In the budget speech that lasted over an hour and fifty minutes, finance minister Nirmala Sitharaman did not lay much emphasis on the allocations made for several schemes under the WCD but mentioned that women will be allowed to work in all sectors and in night shifts, with adequate safety. “Women will be allowed to work in all categories and also in the night-shifts with adequate protection. At the same time, compliance burden on employers will be reduced with single registration and licensing, and online returns,” Sitharaman said.
According to Centre for Monitoring Indian Economy (CMIE) data, the participation rate of the urban female labour fell to its lowest in November at 6.9 percent since the day data was first computed in 2016. This concern, however, did not reflect in the budget.
Even amid the rising concerns of women’s safety, the budgetary allocation under the “mission for protection and empowerment for women” has been dramatically slashed from Rs 726 crore last year to a meager Rs 48 crore. The allocation under the “schemes for the safety of women” too has been brought down to Rs. 100 crores from Rs. 171.63 crores in 2020-21.
With the farmers’ agitation against the three farm laws brought in the previous Monsoon Session still raging at the borders of Delhi, Union Finance Minister Nirmala Sitharaman today emphasised a great deal on the Centre’s procurement policy and schemes for the agriculture sector, that employs nearly half of the country’s workforce.
The total budgetary allocation for the sector for 2021-22 has decreased by around Rs 11,231 crore in comparison to the budget estimate for 2020-21.
However, the FY’22 BE (Rs 1,31,531.19 crore) is about 5.6% more than the RE for FY 21 (Rs 1,24,520.3 crore). This may have been because the Centre was unable to spend on some schemes due to the COVID-19 lockdown.
As the farmers have been demanding that the Minimum Support Price be made mandatory and purchases of produce below it be made an offence, Sitharaman while dealing with the topic said, “the MSP regime has undergone a change to assure price that is at least 1.5 times the cost of production across all commodities.”
She also claimed that the disbursement for procurement of wheat, paddy and pulses has gone up significantly over the past six years. “In case of wheat, the total amount paid to farmers in 2013-14 was Rs 33,874 crore.
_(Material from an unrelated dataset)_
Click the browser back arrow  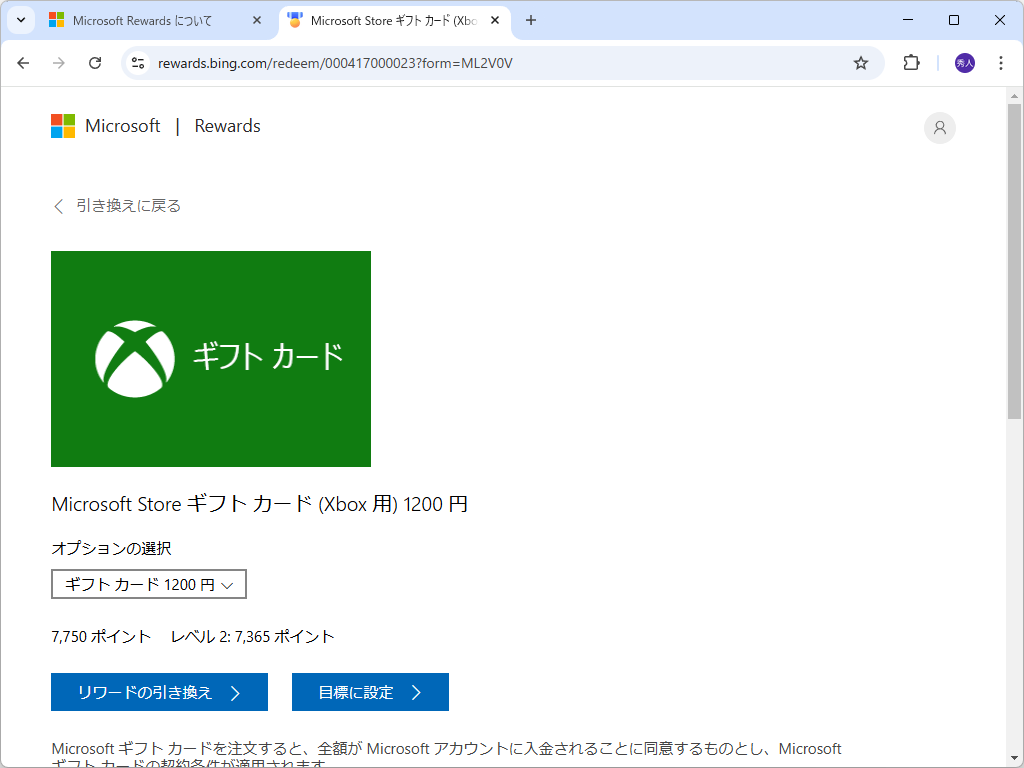(x=23, y=62)
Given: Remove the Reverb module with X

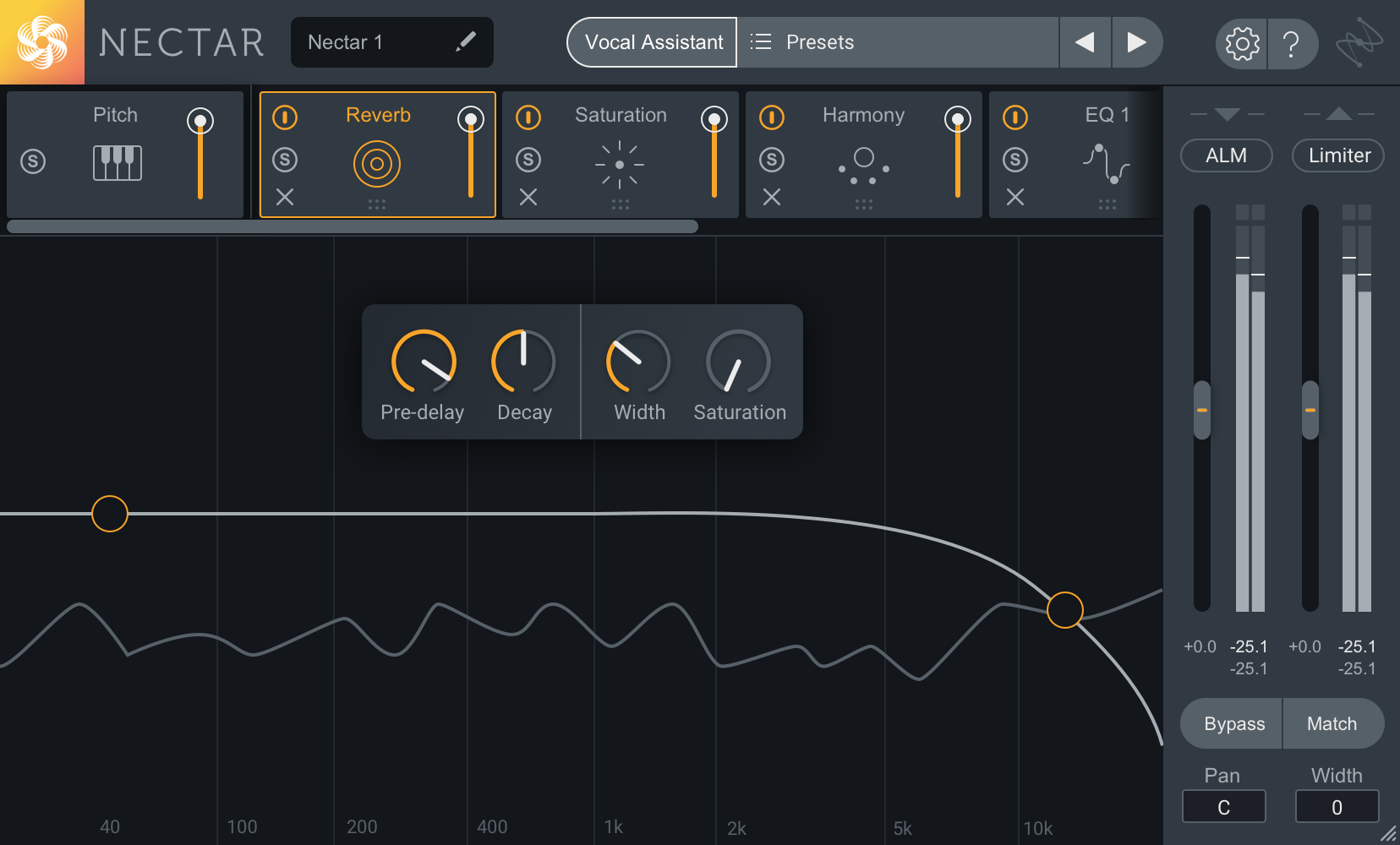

In 2019-20, it was Rs 62,802 crore”. She added that in the current fiscal, the amount has risen to over Rs 75,000 crore.”
Similarly, for paddy, she said, the amount has risen from Rs 63,928 crore in 2013-14 to Rs 141,930 crore in 2019-20, with the expectation for the current fiscal being Rs 1,72,752 crore.
Likewise, in the case of pulses, the Minister said the payment rose from Rs 236 crore 2013-14 to Rs 8,285 crore in 2019-20 and was expected to reach Rs 10,530 crore in 2020-21 – “more than 40 times increase from 2013-14”.
She said the number of farmers who have benefited from this procurement has also increased significantly.
The Finance Minister also announced an increase in the agriculture infrastructure fund to Rs 40,000 crore and doubled the micro-irrigation corpus to Rs 10,000 crore. As the farmers have been protesting against the introduction of private mandis or wholesale markets, the Minister said 1,000 more mandis will be integrated with the electronic national market.
She added that the agriculture infrastructure fund would be made available to APMCs to augment infrastructure facilities. This sought to address the charge that the government was deliberately trying to weaken the APMC procurement system so that ultimately the farmers were left at the mercy of the private markets.